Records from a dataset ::
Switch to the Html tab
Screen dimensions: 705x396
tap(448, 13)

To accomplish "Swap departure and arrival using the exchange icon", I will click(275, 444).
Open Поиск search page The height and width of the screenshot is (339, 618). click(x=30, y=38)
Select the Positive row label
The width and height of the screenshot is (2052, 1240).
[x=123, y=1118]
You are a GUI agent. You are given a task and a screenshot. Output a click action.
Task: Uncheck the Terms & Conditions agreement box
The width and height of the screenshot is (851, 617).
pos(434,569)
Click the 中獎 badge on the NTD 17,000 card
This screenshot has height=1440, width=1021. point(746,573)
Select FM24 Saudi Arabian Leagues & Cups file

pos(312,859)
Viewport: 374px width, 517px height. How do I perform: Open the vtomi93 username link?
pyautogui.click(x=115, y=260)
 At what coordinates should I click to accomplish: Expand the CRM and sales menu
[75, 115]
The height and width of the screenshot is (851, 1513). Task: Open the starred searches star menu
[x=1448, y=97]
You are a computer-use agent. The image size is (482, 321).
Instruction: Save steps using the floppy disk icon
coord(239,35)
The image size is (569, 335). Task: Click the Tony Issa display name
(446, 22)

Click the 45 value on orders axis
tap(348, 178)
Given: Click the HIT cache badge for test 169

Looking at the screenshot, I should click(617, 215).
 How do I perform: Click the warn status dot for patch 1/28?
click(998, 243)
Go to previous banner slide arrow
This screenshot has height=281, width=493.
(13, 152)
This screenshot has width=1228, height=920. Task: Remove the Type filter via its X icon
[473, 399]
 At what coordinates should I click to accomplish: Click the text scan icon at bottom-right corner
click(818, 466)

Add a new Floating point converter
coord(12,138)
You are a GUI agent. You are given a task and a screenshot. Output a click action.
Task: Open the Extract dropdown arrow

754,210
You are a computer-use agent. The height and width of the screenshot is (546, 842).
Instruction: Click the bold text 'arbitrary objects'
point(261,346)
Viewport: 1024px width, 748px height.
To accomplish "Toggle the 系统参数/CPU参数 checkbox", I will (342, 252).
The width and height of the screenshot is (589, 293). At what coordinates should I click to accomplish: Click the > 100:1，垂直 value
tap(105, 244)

What you will do ::
Put the lines from the one containing "How do I perform: Click" through the end of the records above into a JSON list of strings, one string per line, with blank lines omitted.

Full solution ::
[
  " How do I perform: Click the warn status dot for patch 1/28?",
  "click(998, 243)",
  "Go to previous banner slide arrow",
  "This screenshot has height=281, width=493.",
  "(13, 152)",
  "This screenshot has width=1228, height=920. Task: Remove the Type filter via its X icon",
  "[473, 399]",
  " At what coordinates should I click to accomplish: Click the text scan icon at bottom-right corner",
  "click(818, 466)",
  "Add a new Floating point converter",
  "coord(12,138)",
  "You are a GUI agent. You are given a task and a screenshot. Output a click action.",
  "Task: Open the Extract dropdown arrow",
  "754,210",
  "You are a computer-use agent. The height and width of the screenshot is (546, 842).",
  "Instruction: Click the bold text 'arbitrary objects'",
  "point(261,346)",
  "Viewport: 1024px width, 748px height.",
  "To accomplish \"Toggle the 系统参数/CPU参数 checkbox\", I will (342, 252).",
  "The width and height of the screenshot is (589, 293). At what coordinates should I click to accomplish: Click the > 100:1，垂直 value",
  "tap(105, 244)"
]